So, due to my last post, I've been frustrated just with life in general. Well, besides my frustrations, another tender mercy happened to me today. Tanner and I have volleyball class together every Tuesday and Thursday, and today was a frustrating day for both of us! We got put on the same team (by accident haha) and were both the team setters. The people we get to play with are very inexperienced, and some of them are even beginners. Well, the setter position usually are the ones that help the team get going, and explain to them how everything works. It was hard being the setter and trying to get everyone to be in the right spot at the right time. One of the girls on our team complained to coach that tanner and I were yelling and not really explaining things to her. Well, turns out we were only trying to help. Anyway, I was getting down on myself because this girl thought I was yelling at her. I've never been one to yell at people, or even get mad at them. So it was just kind of weird to me. Well, as Tanner and I got home we were talking about the day and just how you can't really change people. They have to have the desire to change, and to be better. Just like our volleyball class, if you want to get better you actually have to act and ask questions. You only get better by experience. I was really frustrated for who knows why, but oh well.
So I got onto my BYU-Idaho finances, and i was filling out my FAFSA. As I was doing that, Tanner and I noticed that I had money just sitting in my BYU-Idaho account. I had no idea it was there! And it was an exceeding amount of money I'd gotten from scholarships. I won't tell you how much it was, but let's just say that I am so grateful. First, I am grateful for my Dad. Because he is a religion professor at BYU-Idaho, I get 4 years of half tuition payed for. If you think about that, people would DIE to be able to have that. I've never really thought about it as a blessing, I've just always been like "Oh, that's cool." But man, now as I'm married and poor, I cherish every penny I see. Ya know, I don't know why but some people think down upon teachers, because their profession doesn't make as much money as others. But you know what, my Dad is so knowledgeable in the gospel, and is such a blessing to so many people around him, including me. Thanks Dad, for being a blessing in my life. For helping me pay for college. For helping me get an education. For just being you. I love you Dad!

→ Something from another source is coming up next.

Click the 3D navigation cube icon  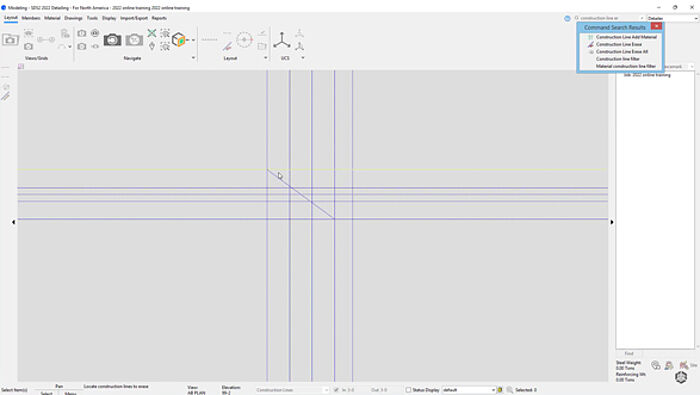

Last but not least, I am so grateful for my eternal Father. For giving me trials. Last night while playing wallyball, I dove for a ball and landed flat on my tushy. I came home and couldn't walk, and could hardly sleep. It happened at the most inconvenient time too. That always seems to happen, and it always baffles me why trials come when they do. But I'm starting to realize why. They seem to come at times when you really need them. At times when you need to be strengthened. It's easy to just want to give up, and not keep going. But that is not how I'm going to be- I am going to keep going. Life is worth living. It seems like the past 6 months have been chuck full of trials. And It's been hard. But it's been to help me, because I need it. Life comes at you when you least expect it, but it's when you most need it that they come. I am in the Symphony Orchestra on campus, and oh boy is it hard! I got into the first violin section as the 3rd stand. I was shocked when I found out that's where I was sitting. I got a scholarship my first semester here, and it just keeps rising and rising. I've been looking at the Orchestra in a negative way, that I'm not very good, and everyone in there is way better than I am. I've realized that that's why I'm still in the orchestra, and still getting money for playing in it. I am good! I just don't realize it yet. I am so privileged to be in the orchestra- I get a $600 scholarship every semester for crying out loud! There are so many things to be grateful for- I've just been missing the whole point. Things that we often times don't realize- are our greatest blessings.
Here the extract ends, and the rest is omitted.